In looking at the results of this study, it is important to recognize that the procedures were completed by a single surgeon with extensive experience with robot-assisted prostatectomy. The difference in time between traditional suturing and barbed polyglyconate suture closure was significantly faster using the V-Loc, suggesting that novice robotic surgeons may derive an even greater benefit from this technology. In our experience at an academic training center, no stitch was placed incorrectly necessitating it to be backed out; however, if this were to be the case, rather than pull back on the stitch, the suture would need to be cut and a new V-Loc suture used. While this would increase the procedure time, it occurs so rarely that over the course of many cases, the V-Loc suture would still likely be faster than monofilament.
Because the use of barbed suture in this setting is relatively new, there has been a paucity of reports on the follow-up beyond that of the perioperative period. The extended dissolve time of the V-Loc suture (120 days) exposes the patient to the potential risk of stone formation or foreign body inflammatory response. In addition, because barbed suture can be tensioned without any degree of expected relaxation, there is a theoretical concern of anastomotic strangulation with subsequent localized ischemia that can result in bladder neck contractures. In the current series, after a mean follow-up of more than 9 months (range 7–13 mos), symptoms of foreign body calcifications associated with the use of barbed or monofilament suture did not develop in any patient in either group.

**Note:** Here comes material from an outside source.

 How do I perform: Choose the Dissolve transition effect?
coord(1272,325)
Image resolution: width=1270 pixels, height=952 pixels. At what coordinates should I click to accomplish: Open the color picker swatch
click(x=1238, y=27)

Furthermore, there have been no clinically detected bladder neck contractures in the cohort. While longer follow-up is necessary to confirm these findings, these results are very encouraging.

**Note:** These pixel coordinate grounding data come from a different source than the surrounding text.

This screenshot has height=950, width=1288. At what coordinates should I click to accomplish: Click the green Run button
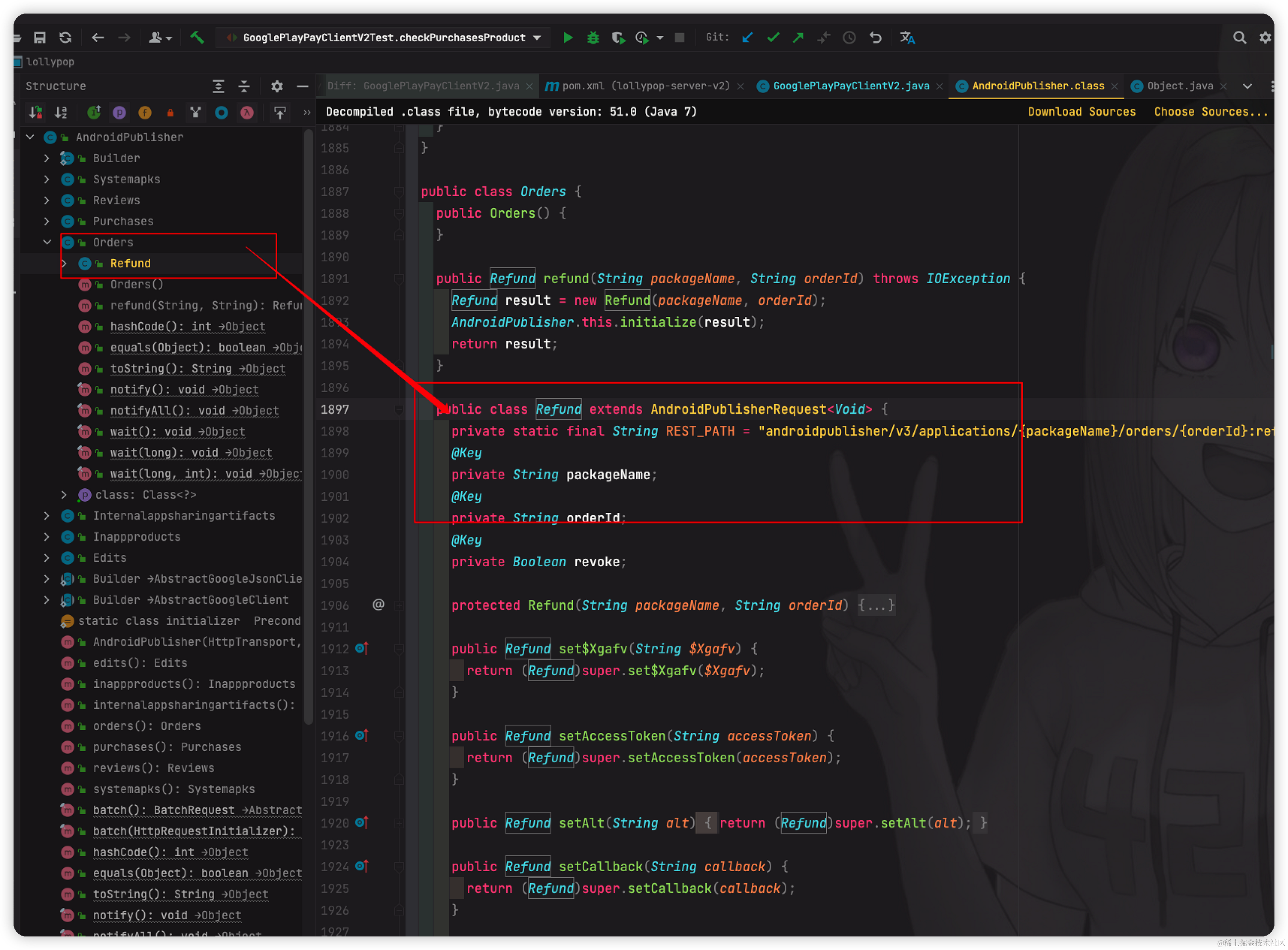click(568, 38)
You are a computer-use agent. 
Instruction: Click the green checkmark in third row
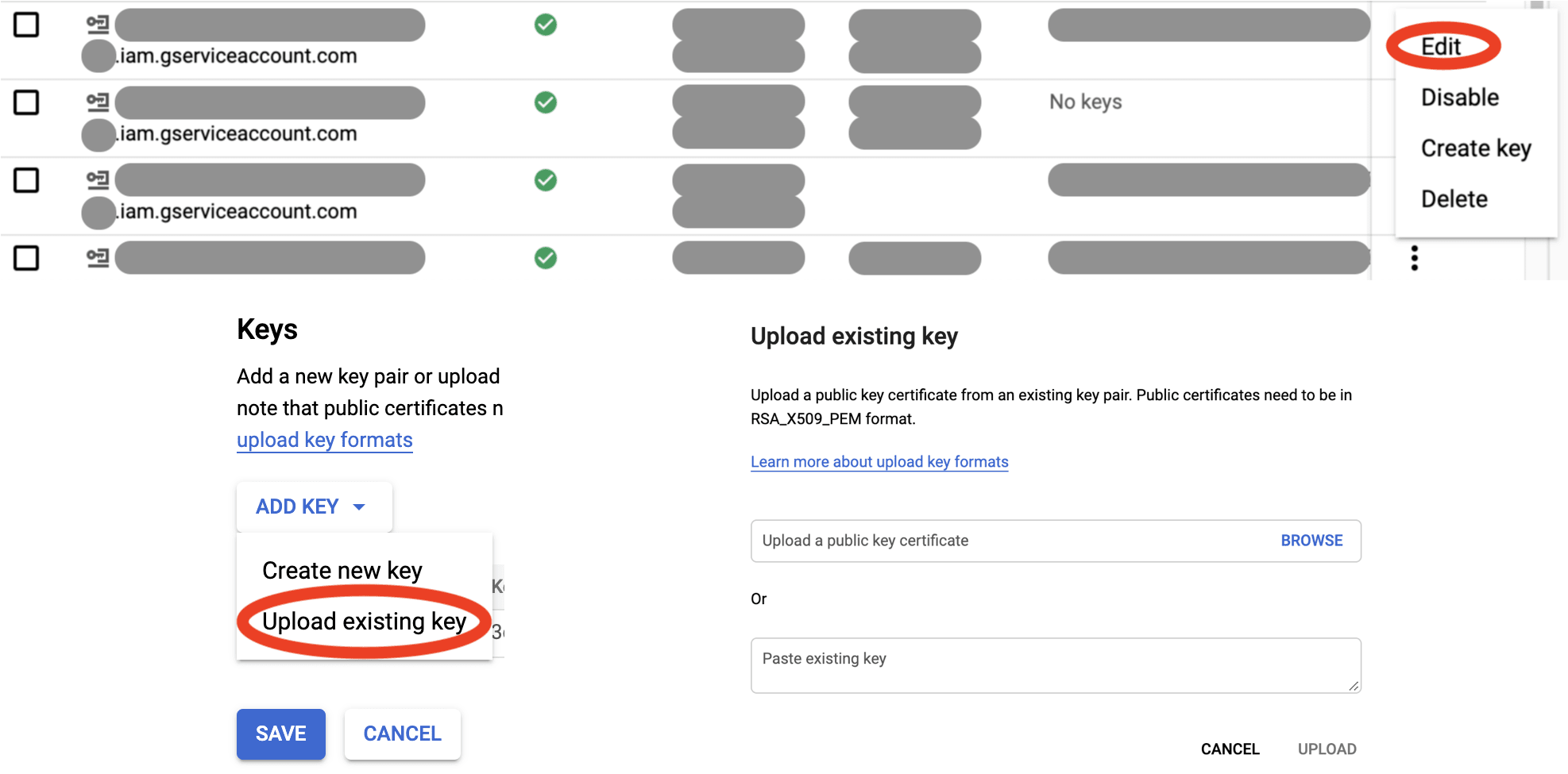[546, 181]
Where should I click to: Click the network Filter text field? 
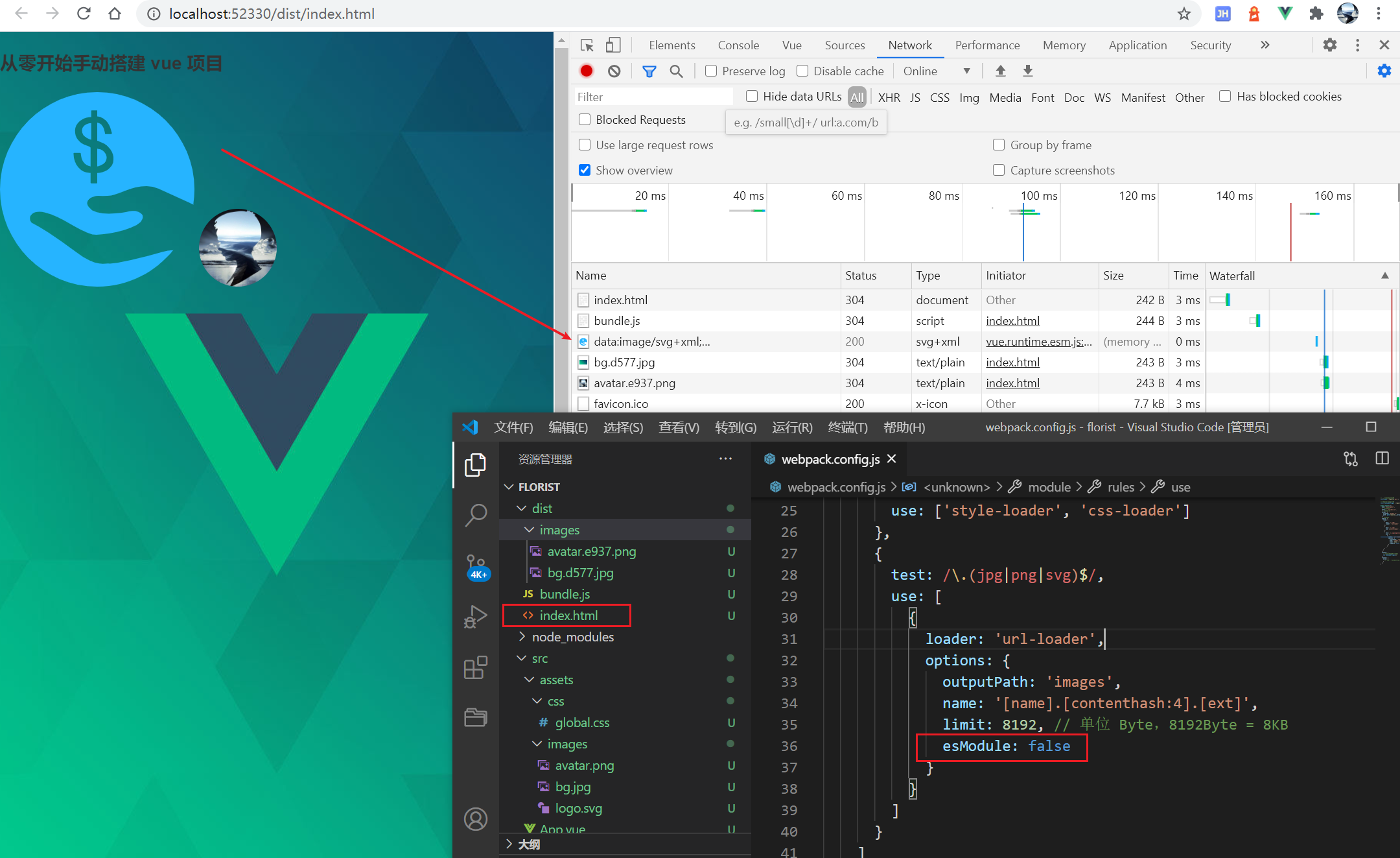(651, 97)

With regard to continence rates, the current study found equivalence between the study and control groups at 6 weeks (52% and 48%, respectively) and at 6 months (88% and 84%, respectively). Although continence rates in both groups will continue to improve at longer follow-up, it is reasonable to assume the use of barbed suture for the RSR and the UVA does not affect continence.

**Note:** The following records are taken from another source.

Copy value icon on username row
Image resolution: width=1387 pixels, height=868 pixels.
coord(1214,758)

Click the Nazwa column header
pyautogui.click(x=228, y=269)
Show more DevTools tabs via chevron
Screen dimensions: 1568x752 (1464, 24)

There are several limitations in the study. The first is the use of a mixed consecutive model rather than a formally randomized model. While ideally a prospective randomized study would provide a higher level of evidence by eliminating selection bias, there were no preset selection criteria beyond suture availability. In addition, both groups demonstrated no preoperative differences in typically compared metrics. Overall, this suggests that both groups were likely equivalent, and the results were not significantly affected by selection bias. A second limitation is the reliance on clinical indicators for the development of bladder neck contractures and foreign body reaction. The use of postoperative cystoscopy at various follow-up intervals would provide absolute evidence of both. Conversely, in the patient with no symptoms, the cystoscopic finding of a tight bladder neck would likely go untreated until the commencement of bothersome symptoms. This suggests that the development of clinical evidence of foreign body reaction and bladder neck contracture is a legitimate end point on which to base a conclusion.
Conclusions
The V-Loc barbed polyglyconate suture was associated with a significantly shorter time for posterior RSR and UVA compared with traditional suture and was not associated with a higher incidence of clinical urinary leak. In addition, in the short term, the use of barbed suture does not appear to cause an increased rate of bladder neck contractures or foreign body reactions after RALP. Continence rates after RALP using barbed suture are equivalent to RALP with traditional monofilament suture at 6 weeks and 6 months. A larger prospective randomized study with long-term follow-up is necessary to confirm these results and determine the true efficacy and safety of this technique.
Footnotes
Disclosure Statement
No competing financial interests exist.